Every element is unique and unfamiliar, inhabiting a place in one’s imagination between associations: at once a cantaloupe or pear, then a beached bouy, an insect pod, a bird’s nest or an exotic dirt encrusted seed. Koplos describes the density of Hicks’ previous work; “But the numbers, the depth of accumulation and the softly worn surfaces hint that they have been retired and frugally held in reserve. It is a library of objects”. Though the artist still draws from that library, the new presentation is more precious, now demanding examination and appreciation for the individual elements rather than focusing the viewer’s attention on the clustered mass. The ceramic forms are one-by-one lovingly harnessed into fitted brackets, more akin to diamond settings now than the sinkers on fishing lines of the past. Even with the artist’s fresh approach and careful selection, his paring down on the amount of objects in the sculptures, Hicks is far from being a minimalist. His wall pieces continue the artist’s themes of nature’s abundance and excess, the forces of bearing fruit and multiplying.
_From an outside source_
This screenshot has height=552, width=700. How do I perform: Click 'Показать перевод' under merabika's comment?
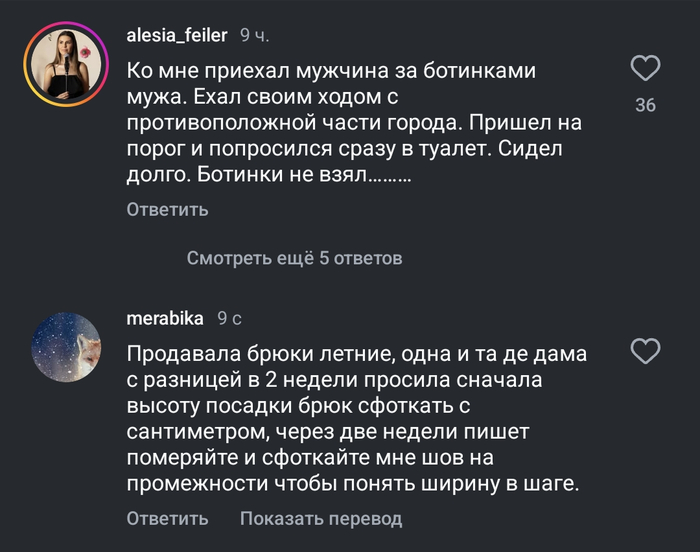[320, 518]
The sense of planting seeds is even more obvious in the two pedestal pieces in the show that sit tree-like with a central weighted stalk, branching out with the ceramic forms perched on and suspended from the metal limbs. We are tempted with the tactile rawness, to pick the heavy fruit before it drops.
David Hicks received his B.F.A. from California State University, Long Beach, CA. and his M.F.A. from the New York State College of Ceramics at Alfred University. His work is in several prominent collections including the World Ceramic Museum, Icheon, Korea, the American Museum of Ceramic Art–AMOCO, Pomona CA, the American Embassy in Figi through the State Department’s, Art in Embassies program and the Arizona State University Art Museum in Tempe, AZ. He lives and works in Visalia CA. with his wife and new baby daughter.